### Set exercise
Reproduce word for word the passage of the quantum cascade laser abstract from "A characteristic feature" to "Discipline(s)".

### Source extract
________________________________________

Probing scattering mechanisms with symmetric quantum cascade lasers

Christoph Deutsch, Vienna University of Technology
Hermann Detz, Vienna University of Technology
Tobias Zederbauer, Vienna University of Technology
Aaron M. Andrews, Vienna University of Technology
Pavel Klang, Vienna University of Technology
Tillmann Kubis, Birck Nanotechnology Center, Purdue University
Gerhard Klimeck, Network for Computational Nanotechnology, Birck Nanotechnology Center, Purdue University
Manfred E. Schuster, Max Planck Society
Werner Schrenk, Vienna University of Technology
Gottfried Strasser, Vienna University of Technology
Karl Unterrainer, Vienna University of Technology

Abstract

A characteristic feature of quantum cascade lasers is their unipolar carrier transport. We exploit this feature and realize nominally symmetric active regions for terahertz quantum cascade lasers, which should yield equal performance with either bias polarity. However, symmetric devices exhibit a strongly bias polarity dependent performance due to growth direction asymmetries, making them an ideal tool to study the related scattering mechanisms. In the case of an InGaAs/GaAsSb heterostructure, the pronounced interface asymmetry leads to a significantly better performance with negative bias polarity and can even lead to unidirectionally working devices, although the nominal band structure is symmetric. The results are a direct experimental proof that interface roughness scattering has a major impact on transport/lasing performance. (C) 2013 Optical Society of America

Discipline(s)

Nanoscience and Nanotechnology

________________________________________

### Recorded information

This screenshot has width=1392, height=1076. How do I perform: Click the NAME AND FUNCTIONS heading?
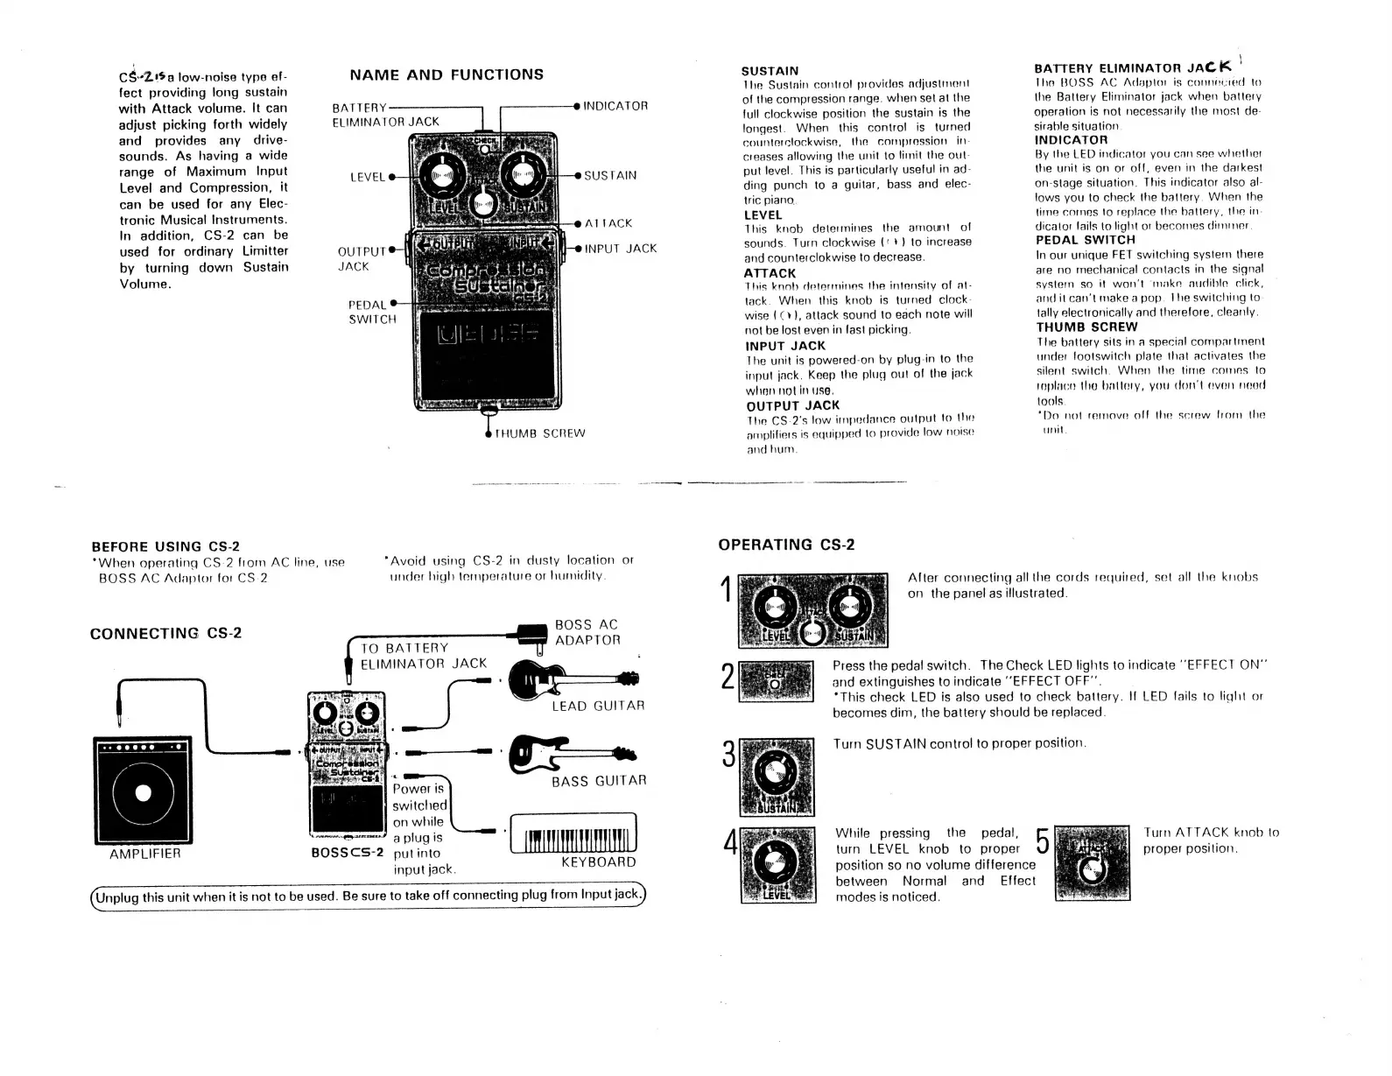446,74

________________________________________

### The answer
A characteristic feature of quantum cascade lasers is their unipolar carrier transport. We exploit this feature and realize nominally symmetric active regions for terahertz quantum cascade lasers, which should yield equal performance with either bias polarity. However, symmetric devices exhibit a strongly bias polarity dependent performance due to growth direction asymmetries, making them an ideal tool to study the related scattering mechanisms. In the case of an InGaAs/GaAsSb heterostructure, the pronounced interface asymmetry leads to a significantly better performance with negative bias polarity and can even lead to unidirectionally working devices, although the nominal band structure is symmetric. The results are a direct experimental proof that interface roughness scattering has a major impact on transport/lasing performance. (C) 2013 Optical Society of America

Discipline(s)